§ **Task brief**
Please set down every record exactly as it appears below.

* * *

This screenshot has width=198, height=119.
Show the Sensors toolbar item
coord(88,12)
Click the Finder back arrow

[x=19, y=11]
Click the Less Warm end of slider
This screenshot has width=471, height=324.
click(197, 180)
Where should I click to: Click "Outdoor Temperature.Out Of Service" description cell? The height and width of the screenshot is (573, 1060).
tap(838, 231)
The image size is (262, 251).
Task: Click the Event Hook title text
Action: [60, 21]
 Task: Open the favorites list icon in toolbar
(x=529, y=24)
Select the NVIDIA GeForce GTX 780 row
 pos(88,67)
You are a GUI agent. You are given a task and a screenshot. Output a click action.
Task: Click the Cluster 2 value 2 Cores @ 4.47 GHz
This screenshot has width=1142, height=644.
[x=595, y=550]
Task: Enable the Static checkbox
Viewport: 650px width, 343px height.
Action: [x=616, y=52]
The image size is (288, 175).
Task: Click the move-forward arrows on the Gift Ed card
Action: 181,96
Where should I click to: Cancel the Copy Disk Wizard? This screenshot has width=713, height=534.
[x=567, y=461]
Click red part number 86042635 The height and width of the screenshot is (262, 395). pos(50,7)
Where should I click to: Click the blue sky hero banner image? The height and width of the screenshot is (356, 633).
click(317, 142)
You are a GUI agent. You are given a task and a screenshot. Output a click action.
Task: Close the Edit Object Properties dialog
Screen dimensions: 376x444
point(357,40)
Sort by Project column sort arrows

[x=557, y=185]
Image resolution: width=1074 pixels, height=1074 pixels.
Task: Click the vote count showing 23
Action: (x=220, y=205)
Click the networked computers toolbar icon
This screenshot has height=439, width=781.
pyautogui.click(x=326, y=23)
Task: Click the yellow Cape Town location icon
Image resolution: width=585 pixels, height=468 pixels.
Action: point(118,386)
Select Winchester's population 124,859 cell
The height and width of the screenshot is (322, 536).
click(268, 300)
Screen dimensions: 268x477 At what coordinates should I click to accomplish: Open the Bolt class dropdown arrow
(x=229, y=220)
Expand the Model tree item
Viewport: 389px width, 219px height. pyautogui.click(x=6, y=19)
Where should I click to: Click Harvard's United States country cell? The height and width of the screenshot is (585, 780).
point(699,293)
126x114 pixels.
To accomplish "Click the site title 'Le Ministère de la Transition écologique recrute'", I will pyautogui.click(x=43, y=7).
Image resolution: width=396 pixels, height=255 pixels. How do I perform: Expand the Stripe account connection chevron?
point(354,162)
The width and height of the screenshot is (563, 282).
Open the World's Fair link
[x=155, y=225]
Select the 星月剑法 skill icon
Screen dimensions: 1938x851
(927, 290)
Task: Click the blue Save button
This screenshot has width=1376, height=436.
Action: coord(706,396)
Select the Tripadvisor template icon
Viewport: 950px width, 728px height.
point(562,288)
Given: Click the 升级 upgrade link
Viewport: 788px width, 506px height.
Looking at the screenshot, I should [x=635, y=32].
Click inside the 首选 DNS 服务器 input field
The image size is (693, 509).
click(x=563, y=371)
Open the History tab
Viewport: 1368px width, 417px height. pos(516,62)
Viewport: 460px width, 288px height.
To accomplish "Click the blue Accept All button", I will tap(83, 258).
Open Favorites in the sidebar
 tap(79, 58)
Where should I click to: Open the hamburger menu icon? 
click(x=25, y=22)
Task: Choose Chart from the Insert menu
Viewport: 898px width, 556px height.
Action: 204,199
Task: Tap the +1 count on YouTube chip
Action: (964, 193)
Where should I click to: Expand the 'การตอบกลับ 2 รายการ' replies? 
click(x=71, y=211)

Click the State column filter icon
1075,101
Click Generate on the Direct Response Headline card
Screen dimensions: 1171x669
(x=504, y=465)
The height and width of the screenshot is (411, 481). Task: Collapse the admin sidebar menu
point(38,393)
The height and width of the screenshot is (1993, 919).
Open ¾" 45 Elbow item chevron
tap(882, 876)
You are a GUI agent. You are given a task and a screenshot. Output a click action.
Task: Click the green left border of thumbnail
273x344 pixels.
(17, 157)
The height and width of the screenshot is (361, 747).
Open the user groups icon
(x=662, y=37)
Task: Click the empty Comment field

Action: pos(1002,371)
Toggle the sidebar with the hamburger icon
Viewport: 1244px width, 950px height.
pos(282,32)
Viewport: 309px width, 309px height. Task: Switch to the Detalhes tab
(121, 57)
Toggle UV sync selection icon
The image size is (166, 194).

* * *

§ **Answer for the task**
This screenshot has width=198, height=119.
Show the Sensors toolbar item
coord(88,12)
Click the Finder back arrow

[x=19, y=11]
Click the Less Warm end of slider
This screenshot has width=471, height=324.
click(197, 180)
Where should I click to: Click "Outdoor Temperature.Out Of Service" description cell? The height and width of the screenshot is (573, 1060).
tap(838, 231)
The image size is (262, 251).
Task: Click the Event Hook title text
Action: [60, 21]
 Task: Open the favorites list icon in toolbar
(x=529, y=24)
Select the NVIDIA GeForce GTX 780 row
 pos(88,67)
You are a GUI agent. You are given a task and a screenshot. Output a click action.
Task: Click the Cluster 2 value 2 Cores @ 4.47 GHz
This screenshot has width=1142, height=644.
[x=595, y=550]
Task: Enable the Static checkbox
Viewport: 650px width, 343px height.
Action: [x=616, y=52]
The image size is (288, 175).
Task: Click the move-forward arrows on the Gift Ed card
Action: 181,96
Where should I click to: Cancel the Copy Disk Wizard? This screenshot has width=713, height=534.
[x=567, y=461]
Click red part number 86042635 The height and width of the screenshot is (262, 395). pos(50,7)
Where should I click to: Click the blue sky hero banner image? The height and width of the screenshot is (356, 633).
click(317, 142)
You are a GUI agent. You are given a task and a screenshot. Output a click action.
Task: Close the Edit Object Properties dialog
Screen dimensions: 376x444
point(357,40)
Sort by Project column sort arrows

[x=557, y=185]
Image resolution: width=1074 pixels, height=1074 pixels.
Task: Click the vote count showing 23
Action: (x=220, y=205)
Click the networked computers toolbar icon
This screenshot has height=439, width=781.
pyautogui.click(x=326, y=23)
Task: Click the yellow Cape Town location icon
Image resolution: width=585 pixels, height=468 pixels.
Action: point(118,386)
Select Winchester's population 124,859 cell
The height and width of the screenshot is (322, 536).
click(268, 300)
Screen dimensions: 268x477 At what coordinates should I click to accomplish: Open the Bolt class dropdown arrow
(x=229, y=220)
Expand the Model tree item
Viewport: 389px width, 219px height. pyautogui.click(x=6, y=19)
Where should I click to: Click Harvard's United States country cell? The height and width of the screenshot is (585, 780).
point(699,293)
126x114 pixels.
To accomplish "Click the site title 'Le Ministère de la Transition écologique recrute'", I will pyautogui.click(x=43, y=7).
Image resolution: width=396 pixels, height=255 pixels. How do I perform: Expand the Stripe account connection chevron?
point(354,162)
The width and height of the screenshot is (563, 282).
Open the World's Fair link
[x=155, y=225]
Select the 星月剑法 skill icon
Screen dimensions: 1938x851
(927, 290)
Task: Click the blue Save button
This screenshot has width=1376, height=436.
Action: coord(706,396)
Select the Tripadvisor template icon
Viewport: 950px width, 728px height.
point(562,288)
Given: Click the 升级 upgrade link
Viewport: 788px width, 506px height.
Looking at the screenshot, I should [x=635, y=32].
Click inside the 首选 DNS 服务器 input field
The image size is (693, 509).
click(x=563, y=371)
Open the History tab
Viewport: 1368px width, 417px height. pos(516,62)
Viewport: 460px width, 288px height.
To accomplish "Click the blue Accept All button", I will tap(83, 258).
Open Favorites in the sidebar
 tap(79, 58)
Where should I click to: Open the hamburger menu icon? 
click(x=25, y=22)
Task: Choose Chart from the Insert menu
Viewport: 898px width, 556px height.
Action: 204,199
Task: Tap the +1 count on YouTube chip
Action: (964, 193)
Where should I click to: Expand the 'การตอบกลับ 2 รายการ' replies? 
click(x=71, y=211)

Click the State column filter icon
1075,101
Click Generate on the Direct Response Headline card
Screen dimensions: 1171x669
(x=504, y=465)
The height and width of the screenshot is (411, 481). Task: Collapse the admin sidebar menu
point(38,393)
The height and width of the screenshot is (1993, 919).
Open ¾" 45 Elbow item chevron
tap(882, 876)
You are a GUI agent. You are given a task and a screenshot. Output a click action.
Task: Click the green left border of thumbnail
273x344 pixels.
(17, 157)
The height and width of the screenshot is (361, 747).
Open the user groups icon
(x=662, y=37)
Task: Click the empty Comment field

Action: pos(1002,371)
Toggle the sidebar with the hamburger icon
Viewport: 1244px width, 950px height.
pos(282,32)
Viewport: 309px width, 309px height. Task: Switch to the Detalhes tab
(121, 57)
Toggle UV sync selection icon
The image size is (166, 194).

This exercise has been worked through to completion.